Don’t Get Me Wrong: Warum (weiblicher) Rock einfach nicht totzukriegen ist
Jan Müller freut sich, dass männliche Dominanz beim Reeperbahn Festival eine Pause eingelegt hat.
Es gibt Tage, an denen man erleben kann, dass männliche Dominanz zumindest in gewissen Winkeln mal eine kurze Pause einlegt. Mir geht es zuletzt beim Reeperbahn Festival so. Ich sitze zunächst auf dem Podium der re:publica. Gemeinsam mit Steffi Groth, der Autorin des Tocotronic-Podcasts „This Band is Tocotronic“. Ich bin kein Fan von identitätspolitischen Argumenten. Trotzdem sage ich voller Überzeugung: Der Tocotronic-Podcast ist auch deshalb so wunderbar geworden, weil Steffi eine Frau ist und daher einen Blick auf uns richten konnte, der einem männlichen Journalisten in dieser Weise nicht gelungen wäre.

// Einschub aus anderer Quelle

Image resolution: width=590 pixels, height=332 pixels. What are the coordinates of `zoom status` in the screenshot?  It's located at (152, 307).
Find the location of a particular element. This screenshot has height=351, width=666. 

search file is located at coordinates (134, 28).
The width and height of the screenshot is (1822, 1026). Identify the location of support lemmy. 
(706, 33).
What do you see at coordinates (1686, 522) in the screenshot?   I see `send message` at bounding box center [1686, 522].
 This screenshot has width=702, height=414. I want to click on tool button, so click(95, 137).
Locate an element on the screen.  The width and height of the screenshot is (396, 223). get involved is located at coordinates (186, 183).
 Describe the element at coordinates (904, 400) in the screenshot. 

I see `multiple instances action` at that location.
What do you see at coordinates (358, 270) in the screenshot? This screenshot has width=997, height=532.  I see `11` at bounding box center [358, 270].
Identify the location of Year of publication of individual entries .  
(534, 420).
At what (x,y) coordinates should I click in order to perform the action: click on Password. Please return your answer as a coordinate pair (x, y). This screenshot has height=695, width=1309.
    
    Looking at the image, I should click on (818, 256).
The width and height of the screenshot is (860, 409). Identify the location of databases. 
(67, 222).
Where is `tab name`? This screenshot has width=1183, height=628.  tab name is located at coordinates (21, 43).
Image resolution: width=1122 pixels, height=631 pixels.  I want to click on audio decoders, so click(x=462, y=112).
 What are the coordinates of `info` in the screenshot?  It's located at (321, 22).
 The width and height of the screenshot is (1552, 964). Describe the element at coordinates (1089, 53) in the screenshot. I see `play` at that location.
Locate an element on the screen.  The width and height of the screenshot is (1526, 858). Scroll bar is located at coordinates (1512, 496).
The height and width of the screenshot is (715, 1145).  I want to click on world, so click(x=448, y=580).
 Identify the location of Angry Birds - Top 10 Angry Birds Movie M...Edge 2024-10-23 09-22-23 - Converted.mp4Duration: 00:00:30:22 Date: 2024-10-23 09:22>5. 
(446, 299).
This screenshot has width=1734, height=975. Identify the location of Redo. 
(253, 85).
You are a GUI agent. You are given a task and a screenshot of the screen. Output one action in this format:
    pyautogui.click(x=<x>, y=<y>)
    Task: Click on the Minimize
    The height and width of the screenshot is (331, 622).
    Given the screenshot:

Nach unserem Gespräch treffe ich, über das Heiligengeistfeld irrend, Florian Gerlinger. Er erzählt mir von seiner neuen Band Grüner Star. Ich möchte sie euch schwer empfehlen. Weil der Bandname gut ist und weil ich alles empfehle, wo der Gerlinger mit dabei ist. Außerdem ist Nils, ehemals bei Schneller Autos Organisation, Sänger bei Grüner Star. Mit ihm und Mirco (von der Band mit dem sehr guten Namen Gunsch) habe ich übrigens einst in den 80ern eine Fahrradtour nach Münster gemacht. 300 Kilometer Gegenwind.
Outside Pop, inside Punk
Florian verrät mir, dass man sich in wenigen Minuten ein Geheimkonzert von Tränen auf dem Heiligengeistfeld anschauen könne. Mein Herz hüpft, denn ich bin Fan dieser Band. Ich stieß auf sie, weil sie „Duell der Letzten“, einen Song der apokalyptischen Deutschpunk-Band ChaosZ, covern. NNDW ist ein gutes Genre, wenn es in der Lage ist, sich solche bizarren Sperenzchen zu erlauben. Der Auftritt ist toll, Sängerin Gwen Dolyn wunderbar. Outside Pop, inside Punk.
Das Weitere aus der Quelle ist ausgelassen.